Directions for this task:
Each line, starting at the one with "The image size is (1080, 1080)." and running to the end of the data below, is to be set down again exactly, both ends included; leave pictures out.

Data for processing:
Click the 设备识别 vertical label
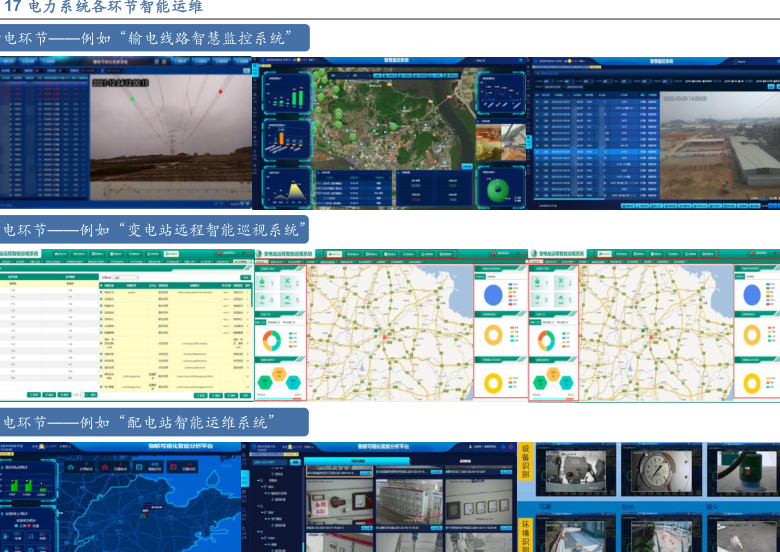The image size is (780, 552). coord(526,462)
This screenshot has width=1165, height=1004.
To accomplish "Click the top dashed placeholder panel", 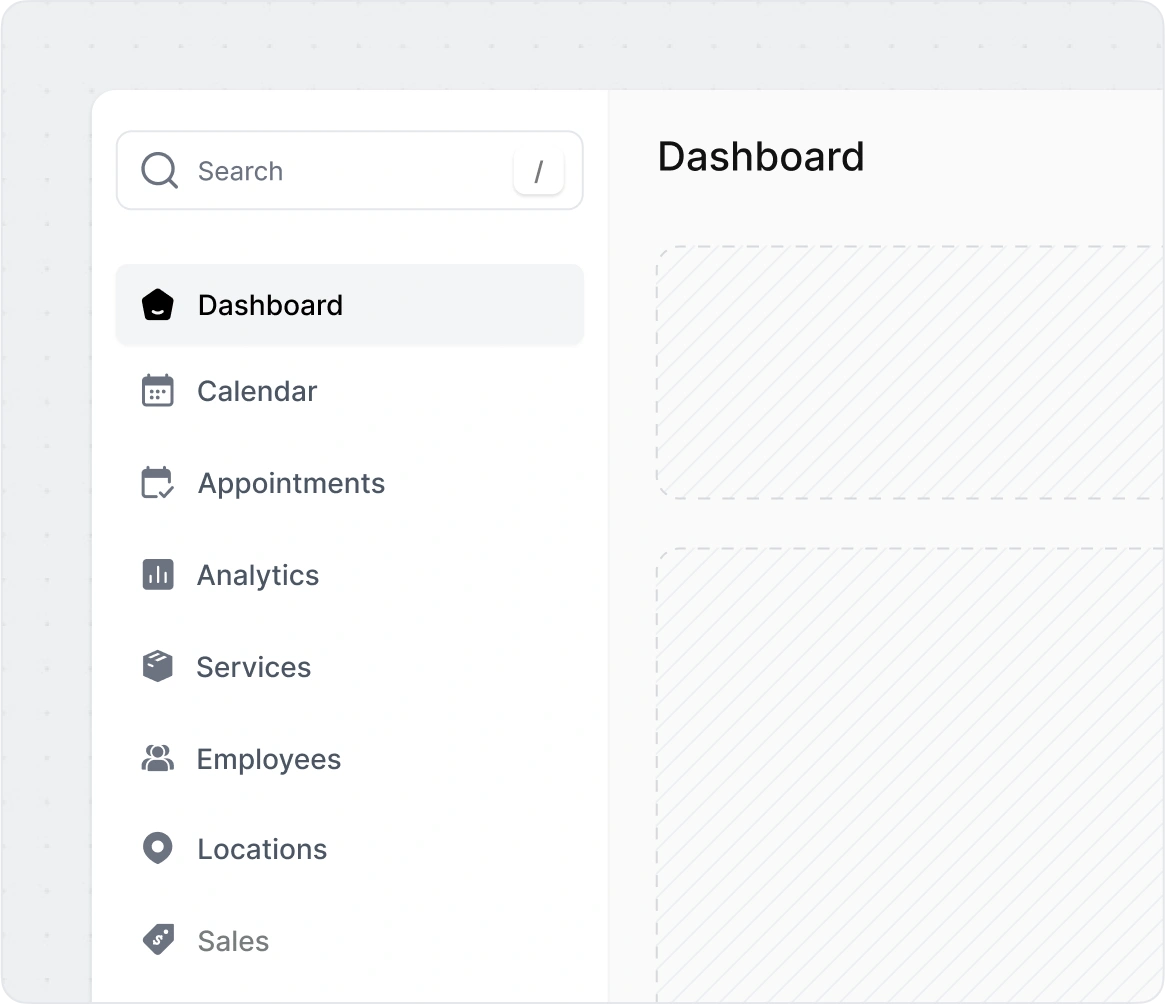I will click(x=910, y=372).
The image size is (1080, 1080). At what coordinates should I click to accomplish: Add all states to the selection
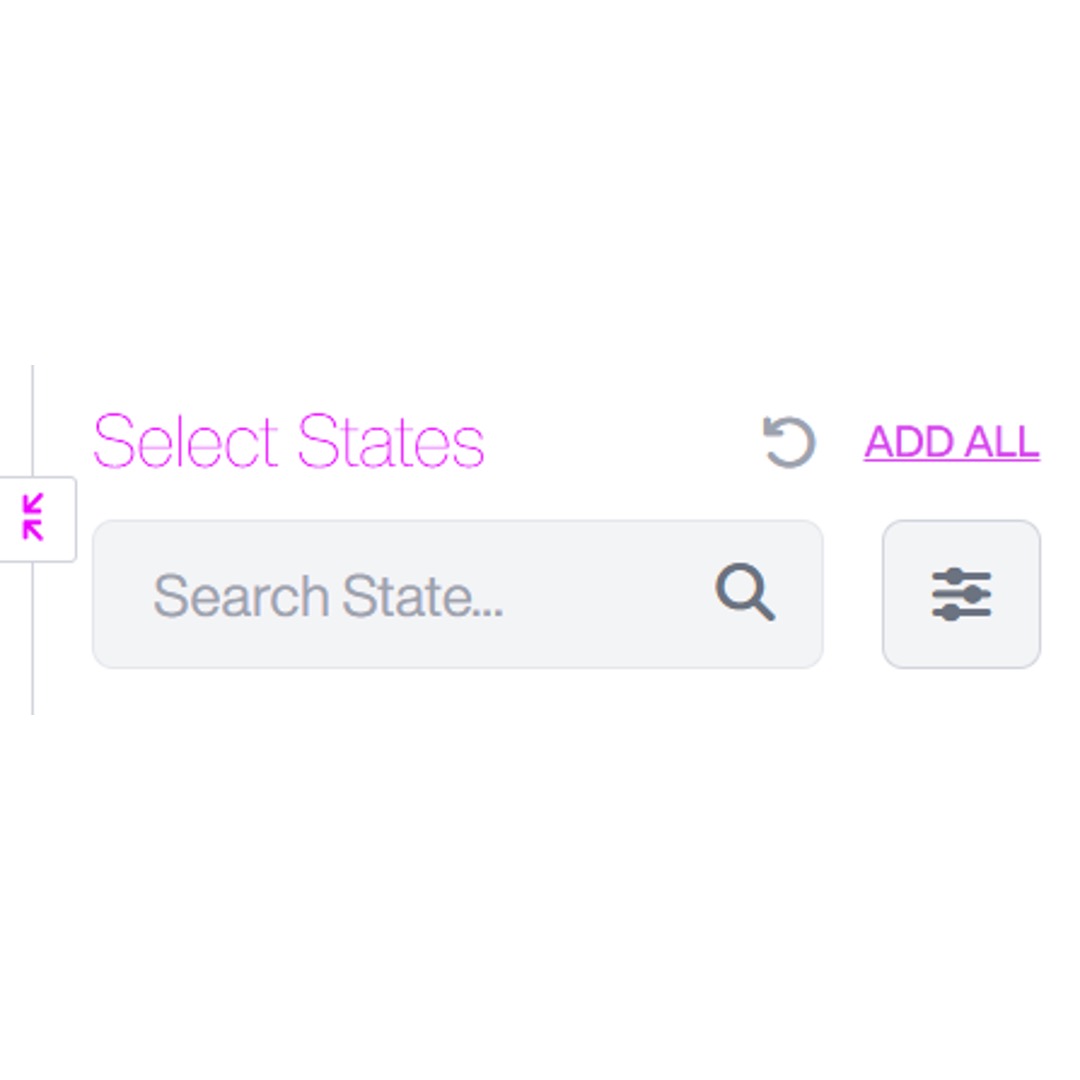tap(951, 442)

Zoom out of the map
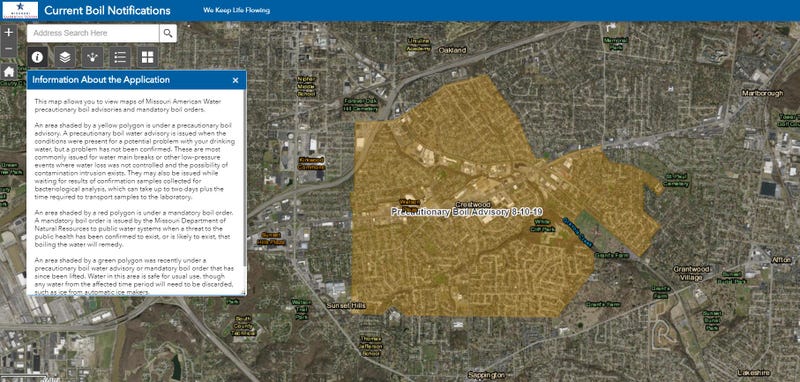click(x=9, y=49)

Solution for this problem:
The image size is (1080, 1080). At what coordinates should I click to accomplish: Add all states to the selection
tap(951, 442)

Zoom out of the map
click(x=9, y=49)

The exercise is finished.